Rantai pasokan / Supply Chain (SC) adalah jaringan organisasi yang terlibat, melalui
hubungan hulu dan hilir, dalam berbagai proses dan aktivitas yang menghasilkan nilai dalam
bentuk produk dan layanan di tangan pelanggan akhir (Christopher, 1998). Rantai pasokan
didefinisikan sebagai “jaringan fasilitas dan aktivitas yang menjalankan fungsi
pengembangan produk, pengadaan bahan dari pemasok, pergerakan bahan antar fasilitas,
pembuatan produk, distribusi barang jadi ke pelanggan, dan layanan purna jual. dukungan
pasar untuk keberlanjutan” (Mabert & Venkataramanan, 1998). Pengelolaan fungsi- fungsi
ini dapat dilakukan dalam batas-batas organisasi tunggal sementara yang lain melintasi batas-
batas organisasi tradisional ini (Mentzer et al., 2001).

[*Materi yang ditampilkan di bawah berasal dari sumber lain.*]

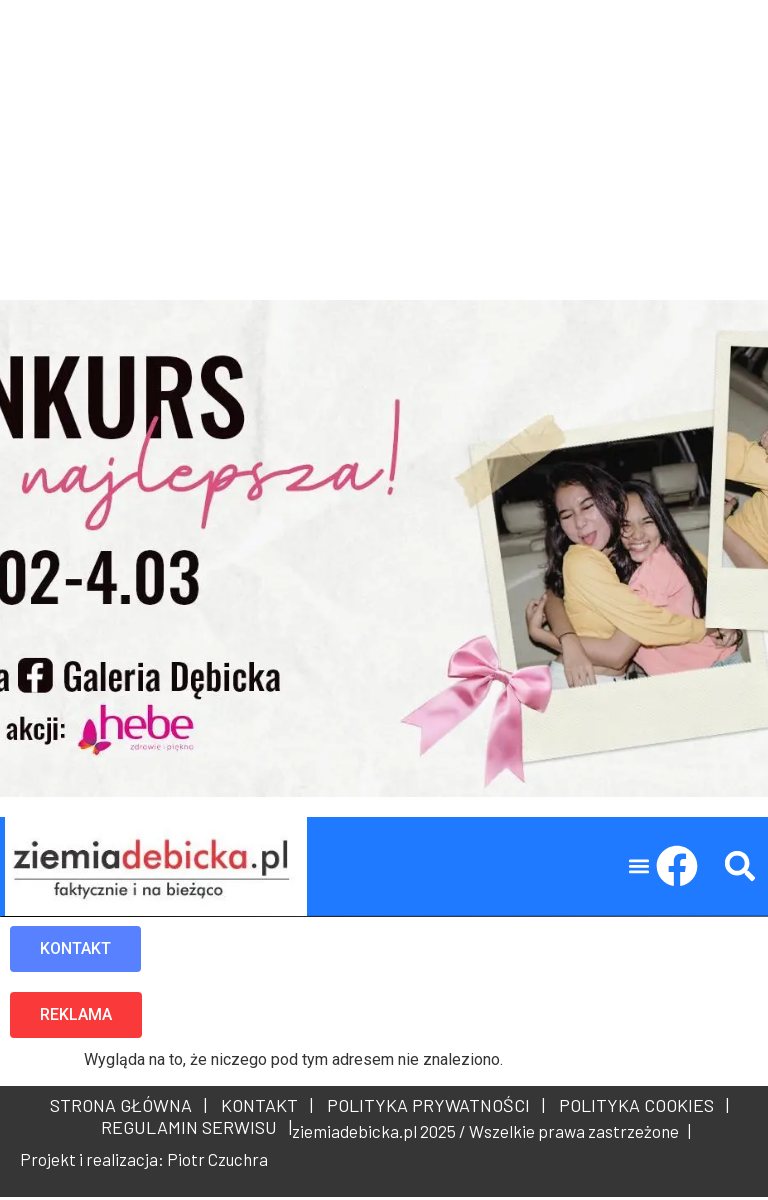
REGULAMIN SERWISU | (192, 1130)
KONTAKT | (263, 1108)
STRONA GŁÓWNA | (128, 1108)
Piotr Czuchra (217, 1162)
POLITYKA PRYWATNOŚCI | (432, 1108)
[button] (639, 869)
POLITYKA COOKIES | (640, 1108)
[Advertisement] (384, 140)
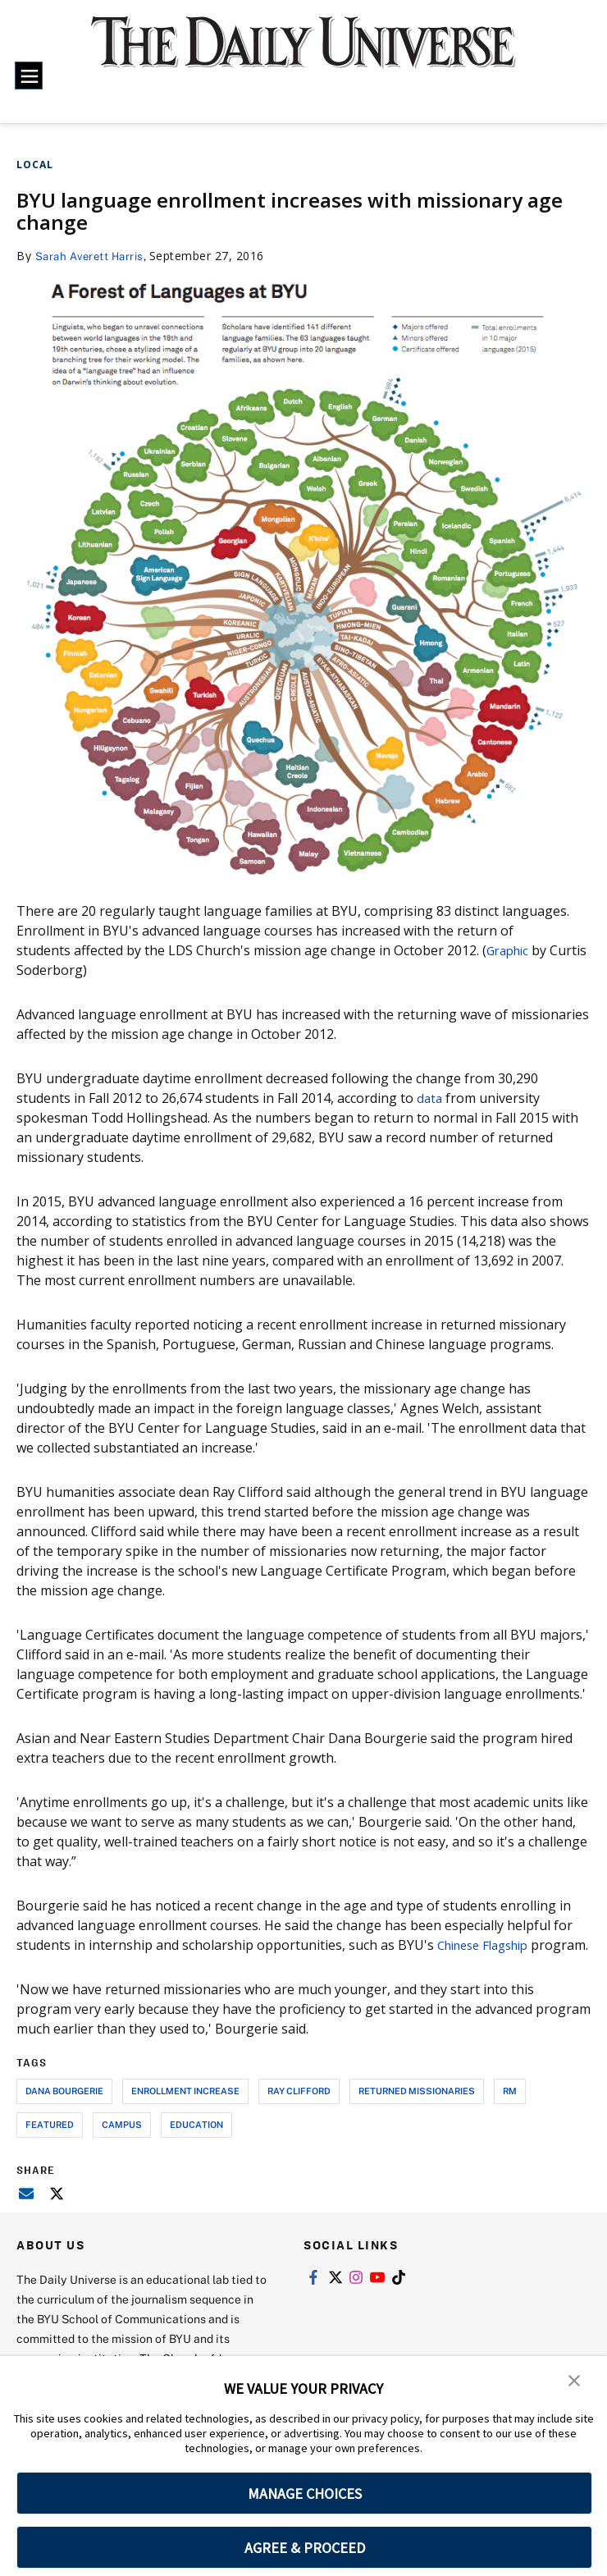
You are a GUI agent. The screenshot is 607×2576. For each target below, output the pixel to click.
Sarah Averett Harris (93, 256)
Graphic (510, 950)
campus (122, 2144)
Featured (49, 2144)
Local (34, 165)
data (430, 1098)
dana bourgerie (64, 2110)
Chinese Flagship (489, 1945)
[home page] (303, 53)
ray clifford (299, 2110)
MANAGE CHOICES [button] (305, 2493)
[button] (574, 2380)
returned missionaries (416, 2110)
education (196, 2144)
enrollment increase (185, 2110)
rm (510, 2110)
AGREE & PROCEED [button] (304, 2547)
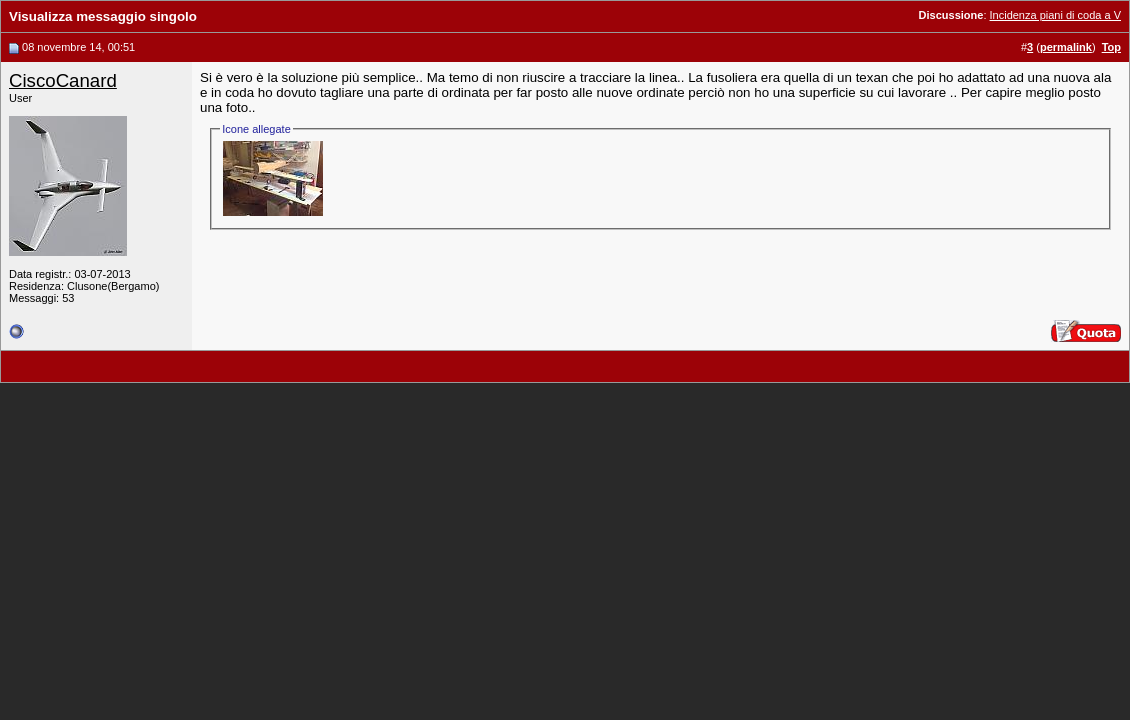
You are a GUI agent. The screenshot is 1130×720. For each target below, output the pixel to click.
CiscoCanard (63, 80)
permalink (1066, 47)
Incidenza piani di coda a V (1055, 15)
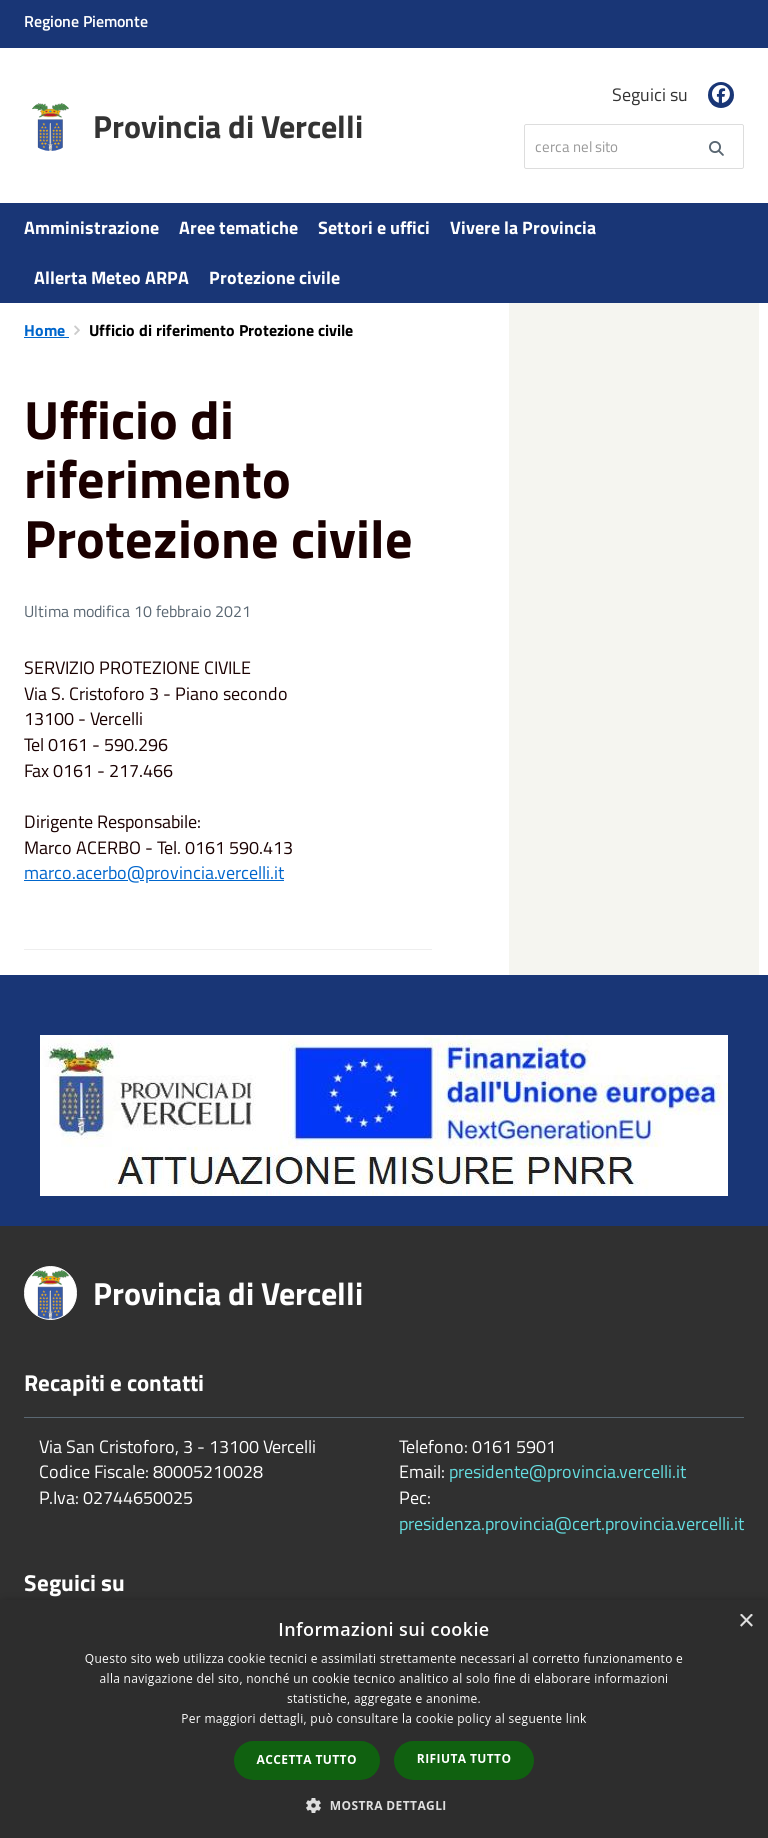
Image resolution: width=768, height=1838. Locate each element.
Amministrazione (91, 227)
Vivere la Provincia (523, 227)
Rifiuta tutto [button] (464, 1758)
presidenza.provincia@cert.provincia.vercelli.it (571, 1523)
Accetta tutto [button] (307, 1759)
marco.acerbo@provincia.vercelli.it (154, 872)
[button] (384, 1804)
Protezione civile (274, 277)
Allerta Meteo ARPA (111, 277)
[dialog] (384, 1719)
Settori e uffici (374, 227)
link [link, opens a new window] (576, 1718)
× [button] (745, 1621)
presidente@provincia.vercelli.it (567, 1471)
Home (46, 330)
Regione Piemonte (86, 21)
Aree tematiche (238, 227)
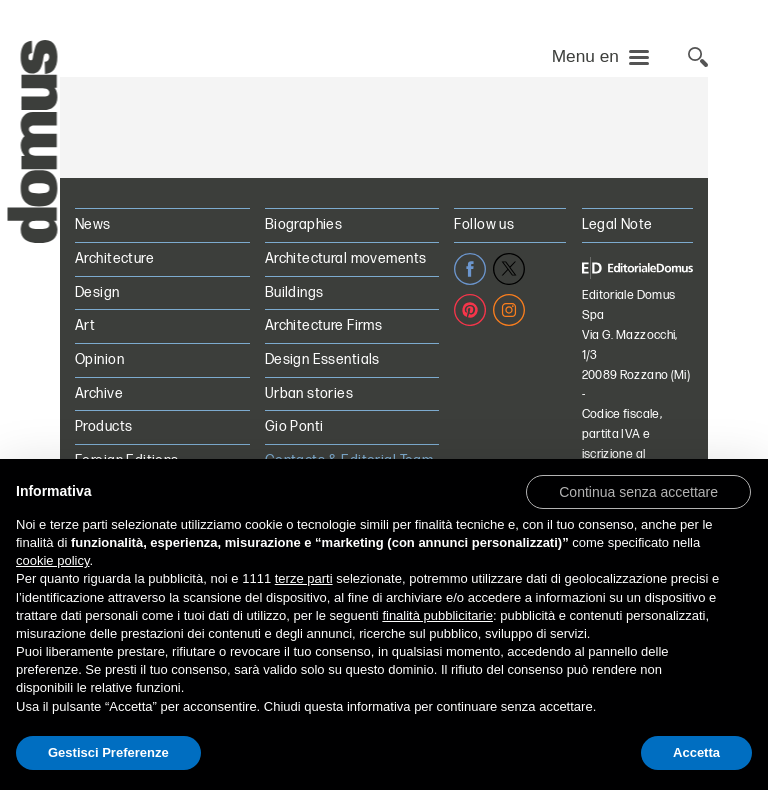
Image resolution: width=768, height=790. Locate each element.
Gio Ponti (294, 426)
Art (85, 325)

Manajemen rantai pasokan / Supply Chain Management (SCM) adalah fungsi terintegrasi
dengan tanggung jawab penuh dalam menghubungkan fungsi dan proses bisnis, dengan dan
melalui perusahaan, mengelola dinamika arus keuangan, material, dan informasi, di antara
berbagai tahap rantai pasokan. SCM merupakan salah satu strategi bisnis yang semakin
banyak digunakan dalam dunia bisnis saat ini dan telah menjadi fokus perhatian akademis
serta perusahaan dalam beberapa tahun terakhir (Ballou, Gilbert & Mukherjee, 2000). Karena
konsep SCM masih dalam pengembangan, beberapa kerangka teori dan metodologi
penelitian perlu dikembangkan (Tage, 1999). Namun, banyak artikel telah diterbitkan dalam
berbagai disiplin ilmu untuk mencoba mendefinisikan SCM dan mendiskusikan arah masa
depan dan metodologi penelitian empiris yang sesuai (Lambert & Cooper, 2000; Larson &
Rogers, 1998; Tage, 1999). ). Praktik manajemen rantai pasokan sebagai konstruksi multi-
dimensi yang mencakup sisi hulu dan hilir rantai pasokan (Li et al, 2006). Praktek-praktek
seperti outsourcing, kemitraan pemasok, berbagi informasi, waktu siklus, kompresi dan aliran
proses berkelanjutan, adalah bagian dari SCM (Donlon, 1996). SCM melibatkan pendekatan
terintegrasi dan berorientasi proses untuk manajemen, desain, dan kontrol rantai pasokan,
dengan tujuan menghasilkan nilai bagi konsumen akhir, baik dengan layanan pelanggan dan
mengurangi biaya.

Pengukuran Kinerja / Performance Measurement (PM) adalah proses mengukur efektivitas


dan efisiensi tindakan. Kinerja Rantai Pasokan / Supply Chain Performance (SCP) mengacu
pada keseluruhan aktivitas rantai pasokan dalam memenuhi persyaratan pelanggan akhir,
yang meliputi ketersediaan produk, pengiriman tepat waktu, dan semua inventaris dan
kapasitas yang diperlukan dalam rantai pasokan untuk memberikan kinerja itu secara
responsif. tata krama. SCP melintasi batas-batas perusahaan karena mencakup bahan baku
dasar, komponen, sub-rakitan dan produk jadi, dan distribusinya melalui berbagai saluran ke
pelanggan akhir. Ini juga melintasi batas-batas organisasi fungsional tradisional seperti
pengadaan, manufaktur, distribusi, pemasaran, penjualan, dan penelitian & pengembangan.
Ada banyak upaya untuk mengukur kinerja di tingkat organisasi, tetapi sangat sedikit upaya
yang dilakukan untuk mengukur kinerja di tingkat antar organisasi (Saad dan Patel, 2006).